Book-of-One Digital Production Is the Future, and Present
It’s a reality that digital print has enabled very-short-run book production. In fact, the term “book-of-one” has entered the language as a general descriptor of the short-run process. But actually, designing a workable system for continuously producing books of one is no easy task.
First, there is the problem of “ganging” different format files for your cut-sheet or continuous-fed digital printer. This is a bit easier with cut-sheet production since these printers feature multiple paper trays form which you can “pull” different formats. For continuous-fed machines, the challenge is greater since it’s not practical to print completely different book sizes side-by-side.
New postpress systems can convert either cut sheets or paper webs into book blocks. In the case of digital webs, the stock can be cut-and-stacked, or cut and “slit merged” (web is slit and side-by-side pages are stacked on top of each other). Or, the web can be plow folded into signatures. In addition, the loose sheets or signatures can be glued (typically on the spine edge) to keep the book block together before being conveyed to the binder.

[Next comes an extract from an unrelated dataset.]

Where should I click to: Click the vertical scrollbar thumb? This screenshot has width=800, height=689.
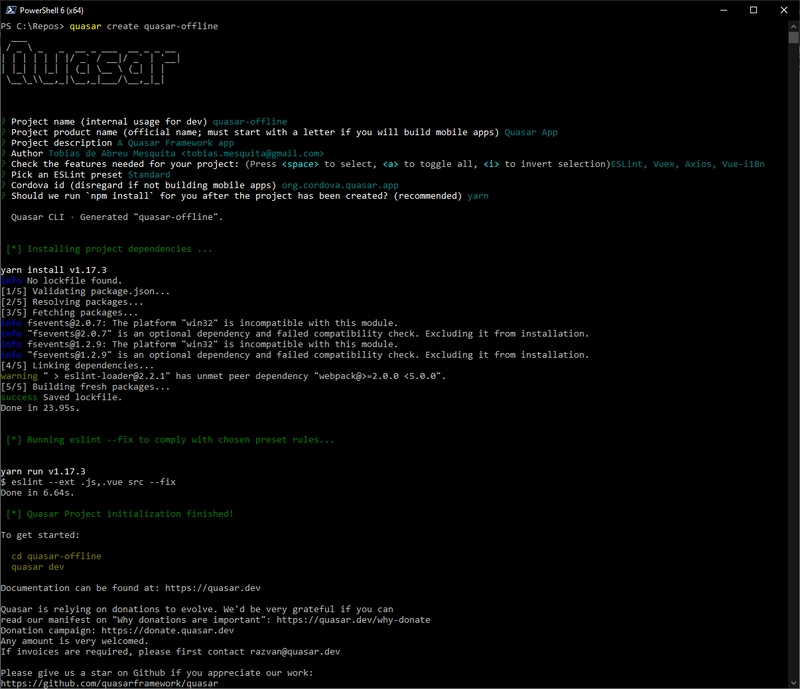click(793, 38)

There are also cut-sheet finishing systems that can process a true “book-of-one” book block, delivering a unique book onto the delivery conveyor, or multiple books in offset stacks.
Now we get to the binder. Most “book-of-one” production is soft cover title. New perfect binders can handle variable book-block thickness. The binder clamp “measures” the book-block thickness, then sets the side-glue measurements and cover scoring automatically.
Another variable that’s easy to control is book trim size. This is because most three-knife trimmers employ servo motors. This allows all three trim knives (face, head and foot) to be reset to new values based on barcode input. The barcode (containing trim dimensions) is printed on the book cover. The trimmer reads this as the book enters the unit.
This is perhaps the greatest advance in book-of-one workflow, since it allows the printer to print a “common size” book block and cover. The trimmer can then produce a huge variety of finished trim sizes. One drawback is paper waste, since you may be losing up to an inch of trim (or more) on all three sides of the book. This can also create problems with in-line waste evacuation systems attempting to vacuum away huge trim blocks.
A drawback to all this fancy automation is the (real) time it takes. Assuming each book has a different book-block thickness or trim value, the machines will take from five to 15 seconds per cycle to make these adjustments. This can slow the entire finishing system down to a few hundred net books per hour.
Nonetheless, this is the future (and really, the present), and the major postpress and bindery vendors are all racing to bring systems to market that can truly produce the “book of one” efficiently. This is not to leave out the creativity of printers themselves, who have been really inventive in designing complete workflows, from the incoming file straight through to the shipping dock.
I have personally worked with a number of major book printers, and I can attest to the talent and genius of their employees. There are lots of challenges in producing the “book of one,” but that’s what makes this business exciting.